The government promised to come up with administered price hikes and automatic tax adjustments to align with the inflation target. While this may weigh on revenues, the robust tax collection performance implies that the impact on the bottom line would be limited.
Gross financing needs and TURKGBs issuance (TRYbn)
Local issuance: Growing reliance on TURKGBs
The Turkish MinFin is traditionally the first in the region to present its funding plan for this year; at the same time, the final issuance is the closest to the plan and our expectations. We therefore see a relatively simple story here, with only cosmetic differences compared to the MinFin official projection due to different assumptions for FX and inflation in our forecast. Gross borrowing needs should increase in our forecast from TRY3,930bn to TRY6,382bn (+62.4% year-on-year, 8.2% of GDP), which is due to a combination of high redemptions and rising debt costs, both driven by high inflation. Gross TURKGBs issuance this year, in our estimate, will increase from TRY2,437bn to TRY4,356bn (+79%) and net issuance will increase from TRY1,948bn to TRY3,409bn (+75%).

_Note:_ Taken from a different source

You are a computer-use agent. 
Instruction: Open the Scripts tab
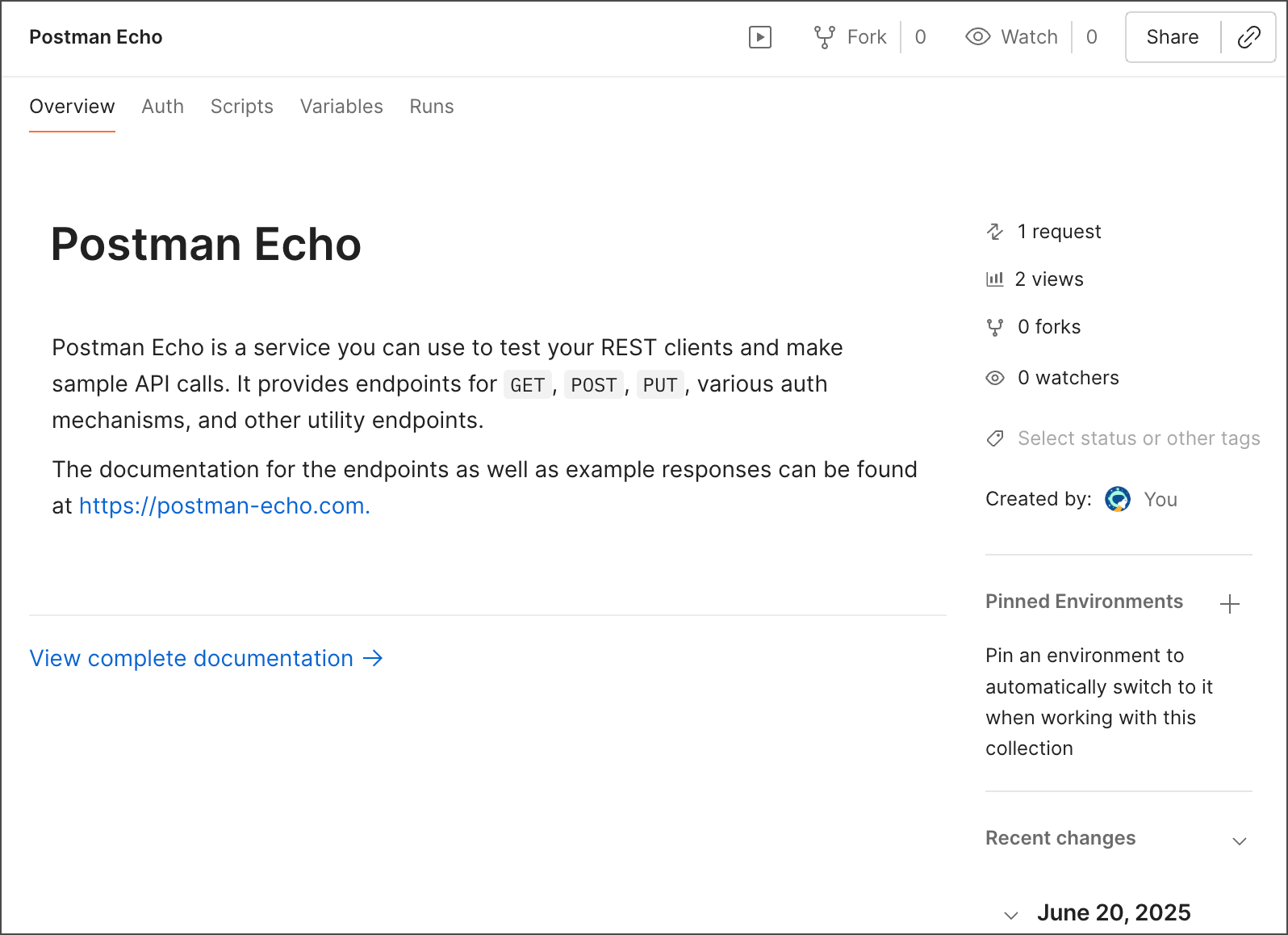[241, 107]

MinFin continues to indicate a growing preference to focus on TRY-denominated funding sources and this year we should see a further increase in the share from a record low of 76% in 2018 to 91% this year. MinFin is trying to extend the average maturity of TURKGBs with a 3.9y average maturity of bonds issued last year compared to 3.2y of the total portfolio, and this trend can be expected to continue this year.
Financing needs for 2026 (TRYbn)
FX issuance: Steady activity to continue
2025 was a solid year for Turkish issuance, with just under $13bn raised in USD and EUR, more than initially budgeted. We expect another active year for Turkey, with a further $13bn pencilled in of gross issuance, compared to $11.8bn maturing across conventional and sukuk paper ($12.8bn total government external debt per Ministry of Finance numbers). We have already seen $3.5bn issued across two USD tranches, and a €2bn EUR deal this year. More USD issuance is likely, in both conventional and sukuk format.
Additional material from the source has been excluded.